Il enchaîne les courses, souvent comme équipier, fait une incursion en classe Figaro. Sa rencontre avec l’Arcachonais Yves Parlier, autre grande figure de l’histoire du Vendée Globe (en 2000, il avait démâté et remâté seul dans un crique de Nouvelle-Zélande avant de finir l’épreuve en mangeant des algues pour survivre) va l’orienter vers cette course mythique.
Elle va rester un souvenir douloureux pendant dix ans.… En gagnant le Vendée 2020-21 il vient d’effacer de façon magistrale ce cauchemar de novembre 2008, lorsqu’après 30 h de course, il avait démâté avec « Aquarelle ». A toute chose malheur est bon, cet abandon lui permettra d’assister à la naissance de sa seconde fille Loïse le 24 décembre.
Un succès industriel …qui n’éloigne pas Yannick Bestaven des pontons
Plus skipper qu’équipier, il continue de monter ses propres projets et sans abandonner la régate il crée avec Matthieu Michou Watt&Sea, une société qui conçoit, fabrique et commercialise un hydro-générateur permettant aux voiliers de s’alimenter en électricité. Une innovation qu’il avait espéré tester sur Aquarelle et qui aujourd’hui équipe tous les Imoca 60 du Vendée ! Cette révolution énergétique (imaginée en son temps par Eric Tabarly) permet aux bateaux de croisière d’être en autonomie complète.

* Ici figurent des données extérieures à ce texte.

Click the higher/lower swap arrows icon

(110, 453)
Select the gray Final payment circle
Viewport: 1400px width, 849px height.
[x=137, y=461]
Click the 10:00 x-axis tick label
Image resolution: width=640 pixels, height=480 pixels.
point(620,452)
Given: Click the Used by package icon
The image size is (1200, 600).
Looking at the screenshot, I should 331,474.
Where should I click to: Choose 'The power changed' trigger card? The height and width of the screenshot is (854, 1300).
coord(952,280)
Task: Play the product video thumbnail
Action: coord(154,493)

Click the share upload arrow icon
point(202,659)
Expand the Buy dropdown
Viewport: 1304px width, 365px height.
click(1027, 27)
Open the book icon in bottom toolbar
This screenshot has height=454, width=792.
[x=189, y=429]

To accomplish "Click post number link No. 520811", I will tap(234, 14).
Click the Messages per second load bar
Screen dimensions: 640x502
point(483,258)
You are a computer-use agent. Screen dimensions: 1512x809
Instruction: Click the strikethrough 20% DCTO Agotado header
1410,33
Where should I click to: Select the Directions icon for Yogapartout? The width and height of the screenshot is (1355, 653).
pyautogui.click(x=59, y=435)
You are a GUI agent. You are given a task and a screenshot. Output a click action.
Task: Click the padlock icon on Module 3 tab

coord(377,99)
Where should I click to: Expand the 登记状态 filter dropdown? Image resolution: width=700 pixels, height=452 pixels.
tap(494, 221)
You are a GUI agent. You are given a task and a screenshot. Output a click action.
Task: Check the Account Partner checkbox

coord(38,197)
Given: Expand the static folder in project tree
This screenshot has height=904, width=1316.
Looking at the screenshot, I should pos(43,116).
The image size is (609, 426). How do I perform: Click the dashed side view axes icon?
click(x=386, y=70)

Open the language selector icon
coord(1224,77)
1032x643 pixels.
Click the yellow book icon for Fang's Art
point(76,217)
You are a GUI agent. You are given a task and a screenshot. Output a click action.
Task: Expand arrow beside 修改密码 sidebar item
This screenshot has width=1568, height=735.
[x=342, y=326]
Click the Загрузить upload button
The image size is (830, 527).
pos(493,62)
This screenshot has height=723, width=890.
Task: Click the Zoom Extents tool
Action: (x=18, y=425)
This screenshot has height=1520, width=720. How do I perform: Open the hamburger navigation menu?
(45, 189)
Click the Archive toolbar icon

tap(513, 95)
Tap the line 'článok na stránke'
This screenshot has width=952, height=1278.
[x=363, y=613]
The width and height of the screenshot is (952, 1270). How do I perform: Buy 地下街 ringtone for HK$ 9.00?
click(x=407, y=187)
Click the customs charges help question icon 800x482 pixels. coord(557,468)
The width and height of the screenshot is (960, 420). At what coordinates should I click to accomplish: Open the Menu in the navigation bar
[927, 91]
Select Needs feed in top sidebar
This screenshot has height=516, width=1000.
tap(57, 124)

Ce succès industriel ne l’éloigne pas des pontons, d’abord en Class40, des voiliers plus petits donc avec des budgets plus abordables avant de se relancer en Imoca 60 dans l’aventure du Vendée Globe en 2018. Dans ses projets, Yannick Bestaven aime être son propre maître. « Yannick c’est d’abord un entrepreneur qui sait prendre des risques et c’est ce qui a plu à son sponsor Maître coq explique Anne Combier, son project manager. Il en prend en achetant le bateau avec lequel il vient de gagner, mais il en prend aussi dans l’océan Pacifique où il a mené la flotte pendant 26 jours. »
Une victoire qui sanctionne un leadership régulier dans une épreuve planétaire qui aura été hors normes, y compris sur le plan météo.